__Your assignment__. Give back exactly the lines starting at the one with "At what coordinates" and ending at the last line of the data below. Pictures are not part of the copy.

__Provided material__.
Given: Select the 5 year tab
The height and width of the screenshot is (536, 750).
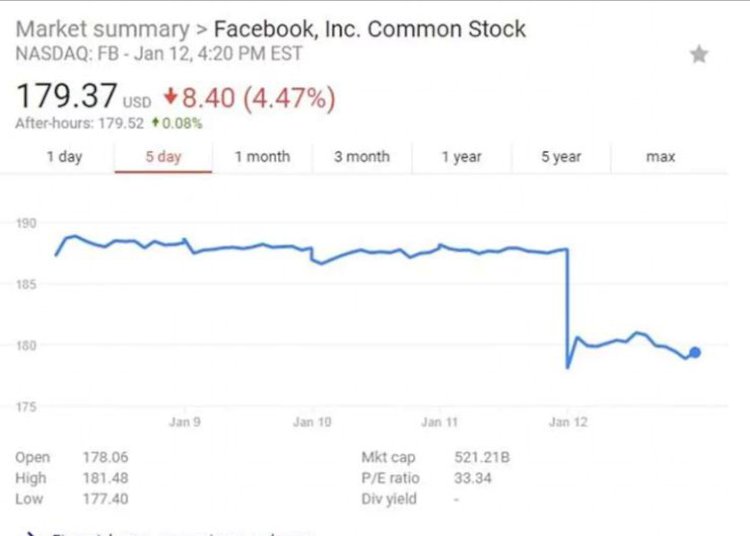Looking at the screenshot, I should click(x=560, y=157).
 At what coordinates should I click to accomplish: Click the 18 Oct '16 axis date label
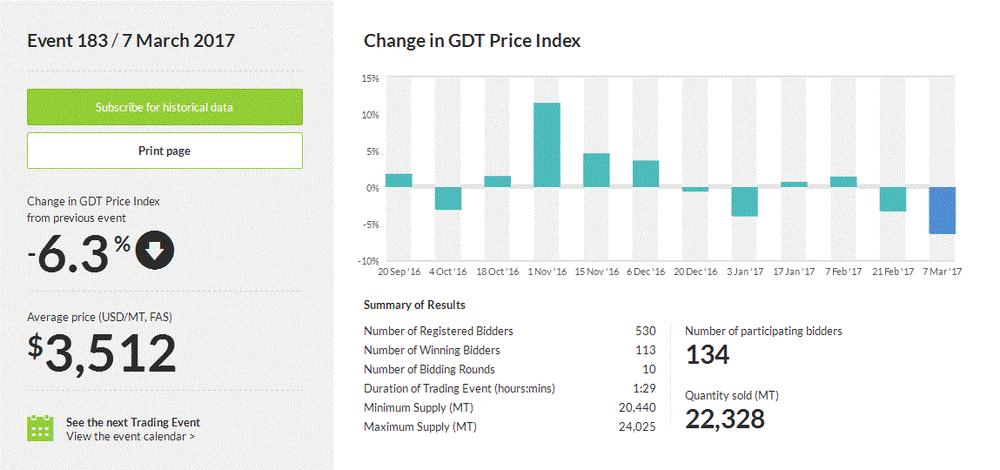click(497, 271)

__Finished task__.
 At what coordinates should I click to accomplish: Click the 18 Oct '16 axis date label
click(497, 271)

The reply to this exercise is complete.